In the forum thread on deferred make_unique, which C++ standard is said to have added the make_unique function template?

**Document segment:**
↓

Deferred make_unique with variadic templates

Question

I need a class which will work as a deferred factory, saving the parameters to create another class and invoking make_unique later in time. So far I'm not having any luck getting a variadic template version to work. Any help would be appreciated (minimal non-working version below).

template <typename T, typename ... Args>
class ConstructLater
{
public:
    ConstructLater(Args &&... args)
    {
        factory = std::bind(std::make_unique<T, Args...>, std::forward<Args>(args)...);
    }

    std::unique_ptr<T> Later()
    {
         return factory();
    }

private:
    std::function<std::unique_ptr<T>(void)> factory;
};

class Foo { public: Foo(int) { } };

int f()
{
    // None of these work
    ConstructLater<Foo>(3);
    ConstructLater<Foo, int>(6);
}

EDIT: To clarify, I do not need to use std::bind, and in fact I would like the class to store a copy of the arguments by value to avoid problems with temporary objects. Also updated label to C++14.

How do you want to handle (as in, forbid) temporaries for this? Note that if any of `args` is a temporary then you have no way of keeping it alive (because unlike _local_ `const T&`, _class member_ `const T&` do not provide lifetime extension, see https://stackoverflow.com/questions/2784262/does-a-const-reference-class-member-prolong-the-life-of-a-temporary). I mean, you can require everything to be copyable (and/or moveable) but doing so won't (and cannot) preserve the full semantics of `make_unique`. — Max Langhof, Mar 27 '19 at 16:35
Also note that `Args &&... args` only works as forwarding reference when _the function itself_ is templated on `...Args`. You've already lost perfect forwarding in your constructor's signature. — Max Langhof, Mar 27 '19 at 16:41
I'm unsure std::bind is the proper way to go. I would like the class to store a copy and not a reference of the parameters for later make_unique invocation. — Lazward, Mar 27 '19 at 16:42
The point of using `make_unique` is the perfect forwarding that it provides (see my forwarding reference comment for why it is a separate function). If you don't care about that, there's no need to use `make_unique`, just create a `std::unique_ptr` directly. — Max Langhof, Mar 27 '19 at 16:44
`make_unique` function template has been added only in C++14 so this can't be achieved in C++11. You will probably need to write your own `make_unique` substitution. — user7860670, Mar 27 '19 at 16:46

score 1 · Answer 1 · answered Mar 27 '19 at 17:00

If you're ok with every argument being copied, then you can skip std::bind and std::make_unique:

template <typename T, typename ... Args>
class ConstructLater
{
public:
    ConstructLater(Args... args) : _storedArgs(args...)

↑

**Dataset:**
↓

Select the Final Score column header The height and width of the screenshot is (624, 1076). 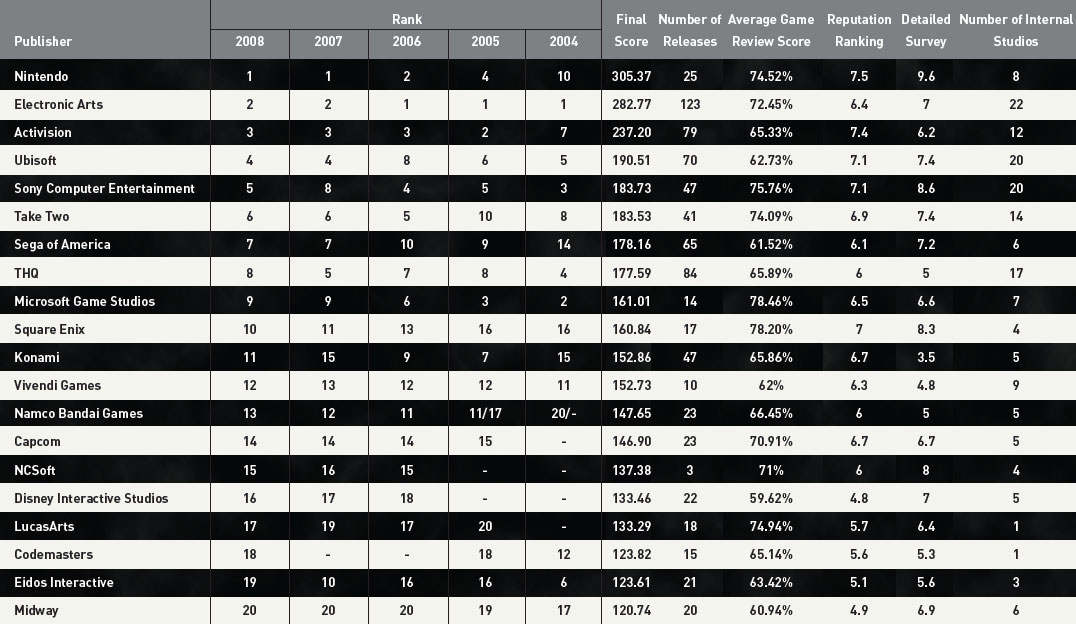click(631, 31)
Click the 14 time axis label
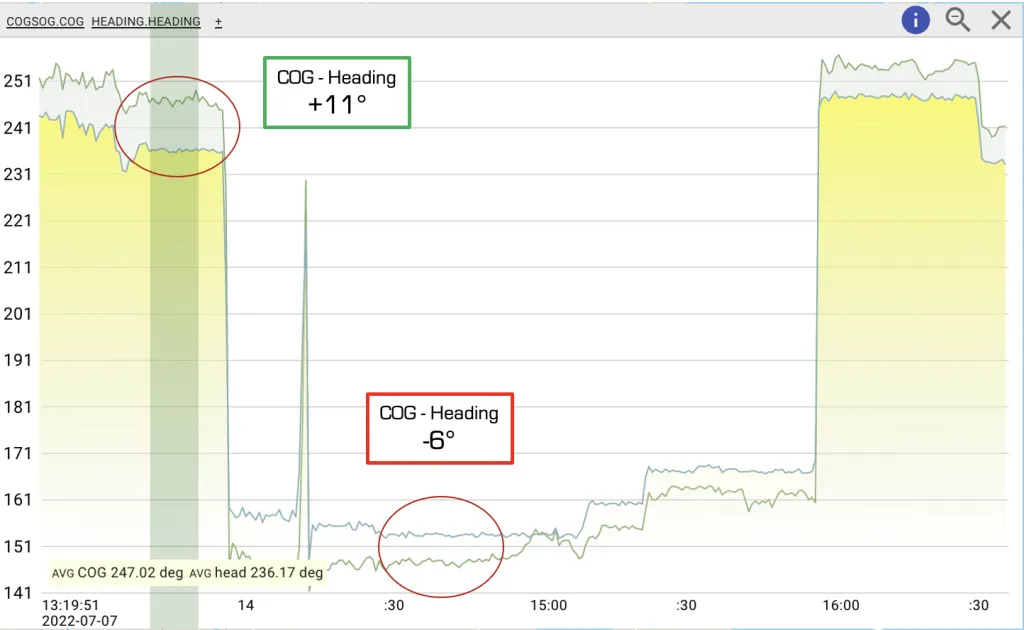The image size is (1024, 630). (246, 605)
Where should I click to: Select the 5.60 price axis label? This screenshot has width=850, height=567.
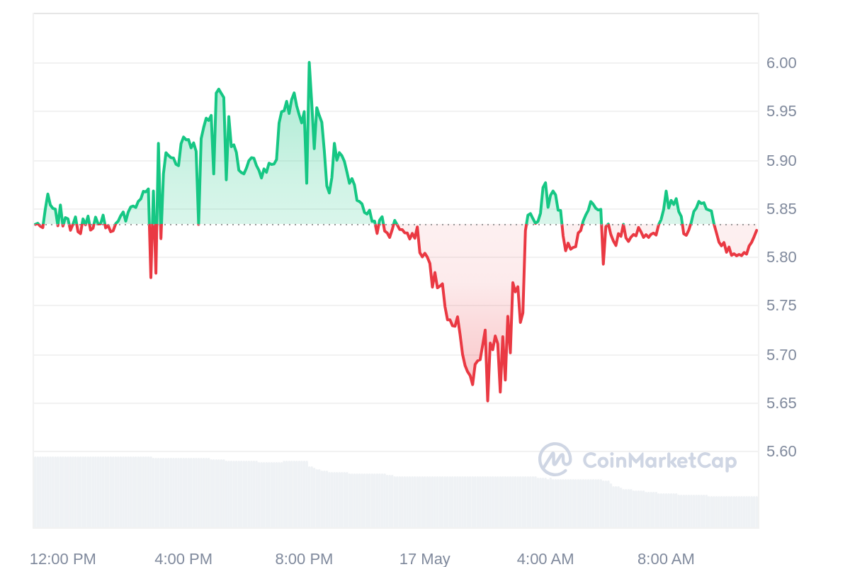[781, 452]
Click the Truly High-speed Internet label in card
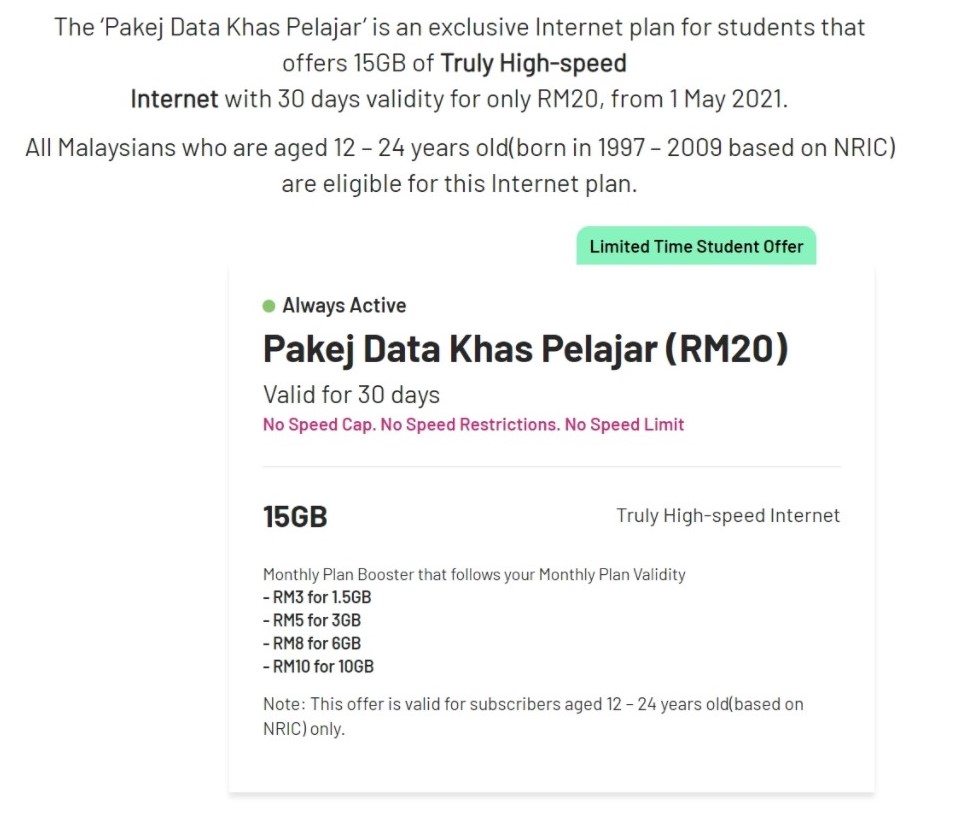This screenshot has height=822, width=965. pos(728,515)
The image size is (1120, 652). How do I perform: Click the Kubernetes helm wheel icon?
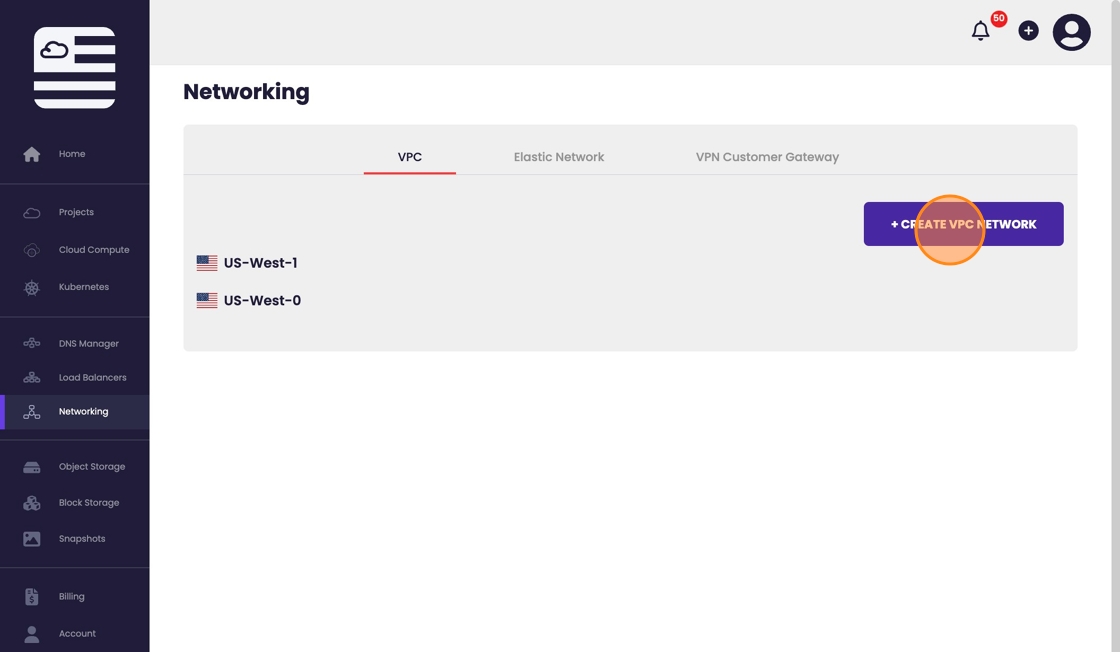pos(32,288)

↑

**Response to this exercise:** C++14